The bill is meant to plug a hole in a 2013 law passed by the council that banned the sale of flavored cigarettes in the city that didn’t ultimately bar the sale of menthols, according to Menthol Kills NYC coalition lead Candace Prince-Modeste. The council then moved to ban flavored vape pods and e-cigarettes in 2019, legislation that included menthol flavored vape pods and e-cigarettes, but still left out standard menthol cigarettes.

“In the efforts, and I guess the negotiations, unfortunately, surrounding that first bill, somehow or another menthol cigarettes were not included in that bill,” Prince-Modeste said. “So, the flavored tobacco bill passed, but it did not include menthol cigarettes. And so here we are today, 2022 going into 2023, trying to close that gap and ban the sale of menthol cigarettes in New York City.”

The legislation currently has 16 council member co-sponsors, including Majority Leader Keith Powers (D-Manhattan), and Manhattan borough president Mark Levine. Council Speaker Adrienne Adams’ office didn’t indicate which way it was leaning on the bill when contacted by amNewYork Metro and Mayor Eric Adams’ office didn’t respond to a request for comment by post time.
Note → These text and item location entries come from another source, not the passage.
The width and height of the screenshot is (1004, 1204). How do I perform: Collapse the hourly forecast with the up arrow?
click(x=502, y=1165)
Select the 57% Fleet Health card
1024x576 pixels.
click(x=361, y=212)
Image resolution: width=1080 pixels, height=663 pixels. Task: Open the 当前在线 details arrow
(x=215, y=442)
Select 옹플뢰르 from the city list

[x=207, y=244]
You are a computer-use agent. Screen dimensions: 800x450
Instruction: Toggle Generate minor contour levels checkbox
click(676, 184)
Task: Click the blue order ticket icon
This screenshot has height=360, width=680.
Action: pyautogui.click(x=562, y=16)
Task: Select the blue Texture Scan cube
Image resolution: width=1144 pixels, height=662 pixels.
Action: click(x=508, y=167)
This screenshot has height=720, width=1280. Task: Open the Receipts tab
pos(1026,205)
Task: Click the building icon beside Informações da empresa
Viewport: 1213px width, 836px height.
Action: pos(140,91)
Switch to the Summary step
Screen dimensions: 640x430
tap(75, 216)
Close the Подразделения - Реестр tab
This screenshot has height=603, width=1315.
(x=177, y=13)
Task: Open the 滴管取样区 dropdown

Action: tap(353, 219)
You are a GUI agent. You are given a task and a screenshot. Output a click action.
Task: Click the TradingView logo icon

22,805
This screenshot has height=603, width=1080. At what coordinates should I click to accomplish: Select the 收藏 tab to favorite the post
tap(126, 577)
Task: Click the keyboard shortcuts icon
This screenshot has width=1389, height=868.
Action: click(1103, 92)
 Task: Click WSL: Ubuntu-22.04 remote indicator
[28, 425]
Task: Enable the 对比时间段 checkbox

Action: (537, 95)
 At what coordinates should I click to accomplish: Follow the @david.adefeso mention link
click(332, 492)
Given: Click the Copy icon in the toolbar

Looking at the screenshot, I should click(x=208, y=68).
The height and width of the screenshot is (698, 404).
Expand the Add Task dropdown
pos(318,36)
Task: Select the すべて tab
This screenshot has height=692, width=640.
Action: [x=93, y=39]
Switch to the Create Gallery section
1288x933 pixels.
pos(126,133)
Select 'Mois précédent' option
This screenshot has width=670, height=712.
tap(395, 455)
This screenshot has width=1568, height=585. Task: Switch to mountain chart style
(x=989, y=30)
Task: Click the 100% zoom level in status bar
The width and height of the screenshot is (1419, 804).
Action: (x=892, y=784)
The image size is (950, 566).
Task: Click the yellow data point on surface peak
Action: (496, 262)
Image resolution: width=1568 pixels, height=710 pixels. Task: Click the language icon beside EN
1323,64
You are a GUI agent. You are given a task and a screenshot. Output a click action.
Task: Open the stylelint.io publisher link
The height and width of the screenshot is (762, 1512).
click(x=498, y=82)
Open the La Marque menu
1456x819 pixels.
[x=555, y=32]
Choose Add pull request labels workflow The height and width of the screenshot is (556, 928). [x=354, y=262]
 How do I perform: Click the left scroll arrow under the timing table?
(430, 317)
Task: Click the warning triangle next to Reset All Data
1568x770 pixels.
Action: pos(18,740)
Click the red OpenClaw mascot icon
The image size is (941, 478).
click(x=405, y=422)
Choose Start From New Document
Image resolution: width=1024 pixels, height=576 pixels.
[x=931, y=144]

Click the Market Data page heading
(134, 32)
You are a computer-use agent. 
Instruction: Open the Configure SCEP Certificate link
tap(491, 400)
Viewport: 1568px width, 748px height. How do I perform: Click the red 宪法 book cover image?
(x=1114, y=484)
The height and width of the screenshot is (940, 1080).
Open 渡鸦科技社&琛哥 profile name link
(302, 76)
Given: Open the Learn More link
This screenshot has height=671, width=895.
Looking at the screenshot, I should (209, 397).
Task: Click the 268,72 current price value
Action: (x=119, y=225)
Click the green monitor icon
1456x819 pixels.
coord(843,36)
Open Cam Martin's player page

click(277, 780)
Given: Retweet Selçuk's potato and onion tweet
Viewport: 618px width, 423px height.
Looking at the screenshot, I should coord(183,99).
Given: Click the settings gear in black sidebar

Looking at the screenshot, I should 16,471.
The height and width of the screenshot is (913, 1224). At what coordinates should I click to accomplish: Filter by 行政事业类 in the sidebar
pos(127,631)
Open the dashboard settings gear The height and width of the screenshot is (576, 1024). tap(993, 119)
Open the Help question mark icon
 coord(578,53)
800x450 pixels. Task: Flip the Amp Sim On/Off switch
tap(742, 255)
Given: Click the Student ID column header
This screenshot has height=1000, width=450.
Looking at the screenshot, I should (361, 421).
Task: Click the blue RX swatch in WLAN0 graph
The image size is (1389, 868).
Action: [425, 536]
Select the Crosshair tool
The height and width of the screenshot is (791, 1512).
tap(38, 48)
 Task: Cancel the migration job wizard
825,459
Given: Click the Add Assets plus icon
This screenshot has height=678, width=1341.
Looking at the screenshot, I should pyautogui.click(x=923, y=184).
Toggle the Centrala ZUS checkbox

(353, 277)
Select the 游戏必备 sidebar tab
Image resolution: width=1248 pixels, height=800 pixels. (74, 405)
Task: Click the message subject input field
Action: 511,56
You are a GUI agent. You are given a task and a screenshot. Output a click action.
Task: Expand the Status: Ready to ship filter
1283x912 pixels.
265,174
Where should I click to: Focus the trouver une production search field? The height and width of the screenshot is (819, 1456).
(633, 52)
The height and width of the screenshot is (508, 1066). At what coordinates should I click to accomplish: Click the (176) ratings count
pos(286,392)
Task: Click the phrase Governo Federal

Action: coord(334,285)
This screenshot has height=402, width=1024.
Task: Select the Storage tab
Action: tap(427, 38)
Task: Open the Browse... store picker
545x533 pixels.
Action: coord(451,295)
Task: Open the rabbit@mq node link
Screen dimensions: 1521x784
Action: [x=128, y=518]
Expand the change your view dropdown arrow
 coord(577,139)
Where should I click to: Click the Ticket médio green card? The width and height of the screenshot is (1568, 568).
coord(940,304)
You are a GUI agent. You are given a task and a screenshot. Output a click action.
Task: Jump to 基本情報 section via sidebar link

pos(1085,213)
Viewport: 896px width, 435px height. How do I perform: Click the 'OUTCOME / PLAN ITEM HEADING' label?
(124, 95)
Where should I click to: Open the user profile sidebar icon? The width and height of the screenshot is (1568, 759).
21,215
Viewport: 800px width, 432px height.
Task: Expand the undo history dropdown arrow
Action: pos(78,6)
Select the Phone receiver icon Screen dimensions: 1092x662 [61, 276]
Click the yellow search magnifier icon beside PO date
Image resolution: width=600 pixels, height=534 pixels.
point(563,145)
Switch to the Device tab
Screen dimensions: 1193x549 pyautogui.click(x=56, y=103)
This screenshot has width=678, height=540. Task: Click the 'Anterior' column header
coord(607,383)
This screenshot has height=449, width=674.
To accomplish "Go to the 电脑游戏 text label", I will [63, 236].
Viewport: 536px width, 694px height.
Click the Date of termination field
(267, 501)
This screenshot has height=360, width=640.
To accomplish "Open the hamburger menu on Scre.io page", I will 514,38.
The bill has gotten pushback from large tobacco companies like Altria and some local trades groups. 

Youssef Moubarez, a spokesperson for the Yemeni American Merchants Association — a group that represents thousands of Yemeni bodega and deli proprietors in the city, said that while his organization is against smoking, it doesn’t believe there should be a ban on menthols. He argued banning the legal sale of menthols would inevitably lead to the rise of an illicit market for the mint-flavored cigarettes, which would in turn lead to a higher police presence in Black and brown communities.

“It’s already been proven that once you ban something like menthol cigarettes or tobacco, it immediately creates an illicit market, where people are now getting it cheaper, and obviously buying more frequently, because they’re saving money on it,” Moubarez said. “Then you just create more problems in the communities where you were trying to save in the first place. You create more police activity.”

But Joseph made it clear that, if the bill were to pass, the city Department of Consumer and Worker Protection would be charged with enforcement, rather than the NYPD. She said she made sure the NYPD wouldn’t be charged with enforcement after many advocates contacted her office with concerns that it would criminalize communities of color.

“The pushback that I got was that folks thought this was a way for police to criminalize people and this bill doesn’t do that,” Joseph said. “It has to do with consumer protection.”